Le seul oiseau est le sujet de l'affiche qu'exécute le belge Gisbert Combaz (1869-1941) pour l'exposition de la "Libre Esthétique" en 1899, en s'inspirant des faïences d'Isnik et de l'art islamique.
Will Bradley publie dans les mêmes années une affiche très proche de la précédente, quoique plus simple dans son exécution.
Un autre illustrateur américain, Albert Angus Turbayne (1866-1940), reprend presque le même thème pour une couverture de livre en 1903, en utilisant de somptueux jaune, orangé et bleu.

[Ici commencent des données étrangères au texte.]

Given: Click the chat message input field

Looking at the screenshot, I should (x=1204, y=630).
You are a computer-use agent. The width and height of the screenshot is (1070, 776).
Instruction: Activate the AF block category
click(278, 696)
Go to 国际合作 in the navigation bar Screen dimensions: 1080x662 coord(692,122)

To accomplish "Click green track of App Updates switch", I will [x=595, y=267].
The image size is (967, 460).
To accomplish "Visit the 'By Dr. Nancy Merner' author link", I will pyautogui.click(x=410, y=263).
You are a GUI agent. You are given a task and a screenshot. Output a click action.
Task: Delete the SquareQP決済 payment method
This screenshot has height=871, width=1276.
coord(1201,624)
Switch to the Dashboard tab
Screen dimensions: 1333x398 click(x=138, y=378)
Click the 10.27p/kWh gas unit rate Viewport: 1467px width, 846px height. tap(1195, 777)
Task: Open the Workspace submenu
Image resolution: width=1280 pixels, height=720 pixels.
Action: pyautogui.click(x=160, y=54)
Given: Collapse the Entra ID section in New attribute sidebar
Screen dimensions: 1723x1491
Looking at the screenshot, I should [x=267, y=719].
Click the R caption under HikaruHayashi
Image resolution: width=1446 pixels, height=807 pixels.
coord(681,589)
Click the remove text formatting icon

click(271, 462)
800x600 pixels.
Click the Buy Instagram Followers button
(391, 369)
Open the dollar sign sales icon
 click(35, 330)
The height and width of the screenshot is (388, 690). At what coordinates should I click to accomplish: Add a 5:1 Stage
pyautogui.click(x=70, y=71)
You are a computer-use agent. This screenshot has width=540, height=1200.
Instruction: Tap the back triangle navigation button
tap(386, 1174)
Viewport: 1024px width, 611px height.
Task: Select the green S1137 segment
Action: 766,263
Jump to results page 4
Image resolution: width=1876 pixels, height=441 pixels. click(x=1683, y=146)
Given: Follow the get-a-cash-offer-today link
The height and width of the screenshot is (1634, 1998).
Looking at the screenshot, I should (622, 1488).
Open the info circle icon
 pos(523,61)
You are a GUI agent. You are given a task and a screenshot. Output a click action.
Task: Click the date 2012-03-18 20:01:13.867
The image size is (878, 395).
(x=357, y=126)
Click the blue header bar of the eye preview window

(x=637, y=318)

En France, une affiche de 1894 pour l'Exposition des Arts Décoratifs de Nancy a déjà utilisé le même thème.
L'artiste allemand Albert Weisgerber (1878-tué en 1915) exécute cette élégante "Danse des jeunes filles autour du paon" en 1902.
Le paon est aussi un motif décoratif prisé par les architectes. On peut voir ici une frise ornant une maison de Munich construite vers 1900.
A Prague, Osvald Polivka (1859-1931) dirige la construction de cet immeuble entre 1903 et 1904.
Une autre frise de paons, en carreaux émaillés cette fois, ornant une maison de Ronchin dans la Métropole lilloise.
Cette devanture en acajou est le reste d'un ensemble beaucoup plus vaste construit à Nancy en 1896. Comme beaucoup de bâtiment de cette époque, il a été détruit. Seules deux travées, ornées de plumes de paon, ont pu être sauvées.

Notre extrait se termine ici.